Saba’s other claim to fame is that its airport runway is the shortest in the world.
The walk ended back in Windwardside, with lunch at Juliana’s, one of the small boutique hotels of Saba.
As the northerly swell had calmed down, we moved around to a mooring off Ladder Bay on the west coast. For many years this steep series of steps was the only way to access the island. Everything had to be brought in this way.
It was a beautiful anchorage. Currently there are 7 yacht moorings, with more planned.
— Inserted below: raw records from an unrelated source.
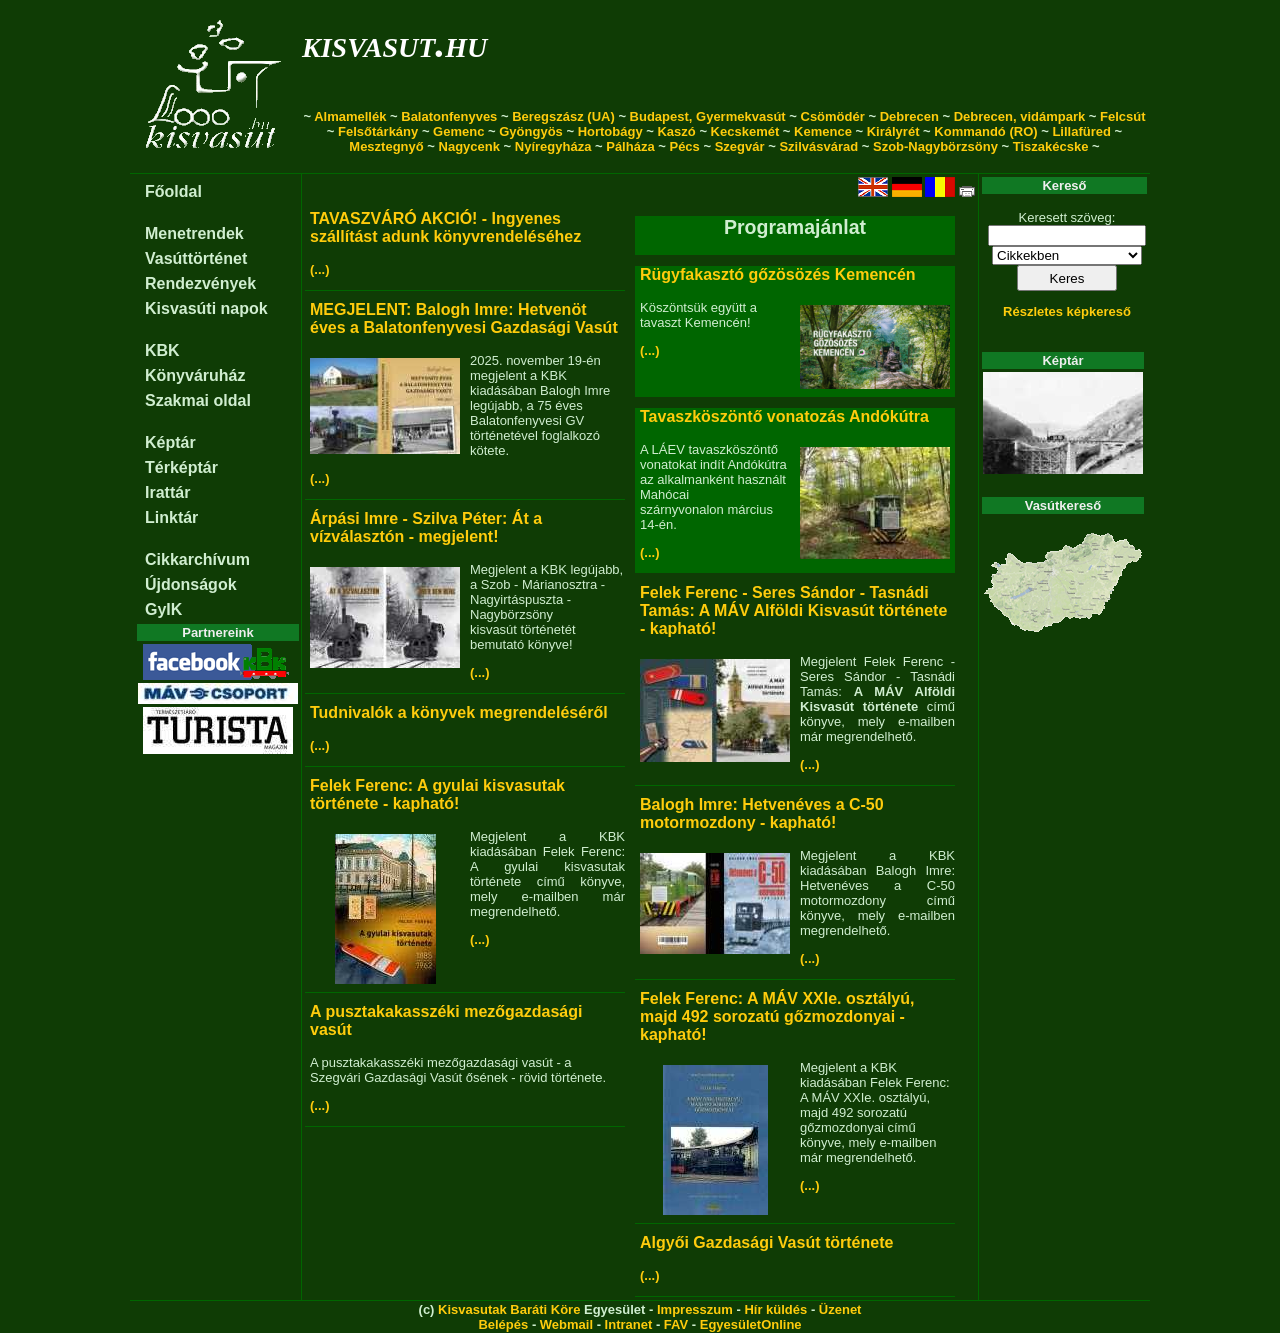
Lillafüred (1081, 131)
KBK (162, 350)
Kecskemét (745, 131)
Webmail (566, 1324)
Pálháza (630, 146)
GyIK (163, 609)
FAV (676, 1324)
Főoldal (173, 191)
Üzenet (840, 1309)
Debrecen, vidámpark (1020, 116)
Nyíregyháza (553, 146)
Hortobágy (610, 131)
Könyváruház (195, 375)
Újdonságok (191, 584)
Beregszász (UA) (563, 116)
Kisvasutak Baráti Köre (509, 1309)
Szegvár (740, 146)
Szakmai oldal (198, 400)
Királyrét (893, 131)
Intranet (629, 1324)
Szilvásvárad (818, 146)
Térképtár (181, 467)
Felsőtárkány (378, 131)
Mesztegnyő (386, 146)
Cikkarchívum (197, 559)
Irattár (167, 492)
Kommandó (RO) (985, 131)
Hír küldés (775, 1309)
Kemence (823, 131)
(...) (320, 269)
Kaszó (676, 131)
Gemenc (458, 131)
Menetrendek (194, 233)
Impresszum (695, 1309)
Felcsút (1123, 116)
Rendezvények (200, 283)
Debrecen (909, 116)
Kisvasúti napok (206, 308)
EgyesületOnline (751, 1324)
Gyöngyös (531, 131)
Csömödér (833, 116)
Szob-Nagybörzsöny (935, 146)
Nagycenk (469, 146)
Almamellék (350, 116)
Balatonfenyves (449, 116)
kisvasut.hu (394, 43)
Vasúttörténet (196, 258)
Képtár (170, 442)
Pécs (684, 146)
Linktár (171, 517)
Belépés (503, 1324)
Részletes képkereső (1067, 311)
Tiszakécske (1051, 146)
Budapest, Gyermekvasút (708, 116)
After a last snorkel in Wells Bay, we reluctantly moved on. It would have been very easy to settle in and stay longer so there were so many more walks, diving and snorkel sites to be enjoyed. Saba was well worth the visit. It has definitely been a highlight of our time in the Caribbean.
What a contrast to Saba! Where very few make it to Saba, it seems everyone gets to St Barths, the home of the superyachts and beautiful people.
That said, our stay has been great. Apparently the anchorage off the main town of Gustavia can be very rolly, but in the strong easterly winds it has been very pleasant anchored off Anse Corossol.
Our timing was impeccable, we arrived the day before Carnivale. Gustavia town closes completely and everyone dresses up whether or not they are part of the main parade. Lots of fun, colour and movement and music.
Gustavia, with its Swedish heritage is an attractive town. It is very French, full of designer shops, good restaurants and bars. The port is always busy, but has great secure dinghy docks for cruisers.
Driving the winding roads is the only way to explore the island which has no public transport. The views are spectacular and the island and beaches very beautiful.
Strong easterly winds and nasty seas meant that our planned 2 days here has turned into 5 while we wait for calmer conditions for our 80Nm sail to Antigua. Not a bad place to be stuck!